The State Department has released an advisory to Americans, warning that there is an increased risk of kidnapping while traveling to Mexico.
The advisory also warned that the US government has limited ability to provide emergency services to citizens in most of Mexico, as U.S. government employees are restricted or prohibited from traveling to certain areas.
“Violent crime – such as homicide, kidnapping, carjacking, and robbery – is widespread and common in Mexico,” the advisory begins. “The U.S. government has limited ability to provide emergency services to U.S. citizens in many areas of Mexico, as travel by U.S. government employees to certain areas is prohibited or restricted. In many states, local emergency services are limited outside the state capital or major cities.”

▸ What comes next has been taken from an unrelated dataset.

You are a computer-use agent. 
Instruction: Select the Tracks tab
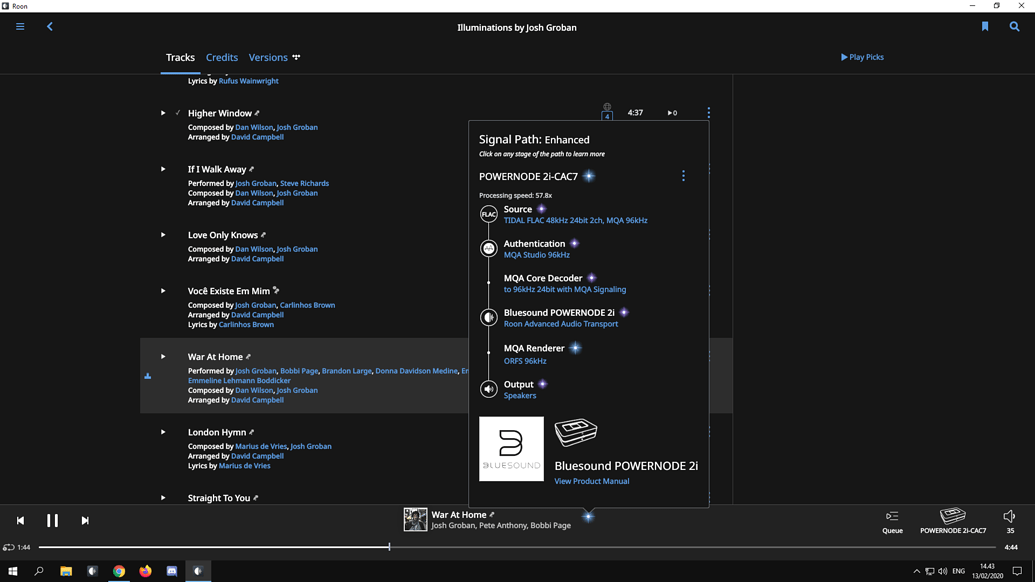pos(180,57)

“U.S. citizens are advised to adhere to restrictions on U.S. government employee travel,” it continued. “State-specific restrictions are included in the individual state advisories below.”
The advisory lists restrictions placed on U.S. government employees while in Mexico, including restrictions on traveling between cities after dark, hailing taxis in the street and relying on dispatched vehicles, including services like Uber and regulated taxi stands. It also recommends avoiding traveling alone, particularly in remote areas.
The guidance specifically states that “government employees may not drive from the U.S.-Mexico border to or from the interior parts of Mexico, except daytime travel within Baja California and between Nogales and Hermosillo on Mexican Federal Highway 15D, and between Nuevo Laredo and Monterrey on Highway 85D.”
The department named the states of Colima, Guerrero, Michoacan, Sinaloa, Tamaulipas and Zacatecas as states on their “Do Not Travel” advisory because of crime and kidnapping.
They also urged people to reconsider travel to the states of Baja California, Chihuahua, Durango, Guanajuato, Jalisco, Morelos and Sonora for the same reason.
They recommend exercising increased caution in the states of Aguascalientes, Baja California Sur, Chiapas, Coahuila, Hidalgo, Mexico City, Mexico state, Nayarit, Nuevo Leon, Oaxaca, Puebla, Queretaro, Quintana Roo, San Luis Potosi, Tabasco, Tlaxcala, and Veracruz.
The only two states of Mexico that are recommended to exercise normal precautions are Campeche and Yucatan.
The Hill reports, “The State Department released a shelter-in-place alert in five cities located in the state of Baja California last weekend after criminal gangs caused fires, roadblocks and increased police activity.”
“Transnational criminal organizations compete in the border area to establish narco-trafficking and human smuggling routes,” the most recent notice elaborated on the Baja California area. “Most homicides appeared to be targeted; however, criminal organization assassinations and territorial disputes can result in bystanders being injured or killed.”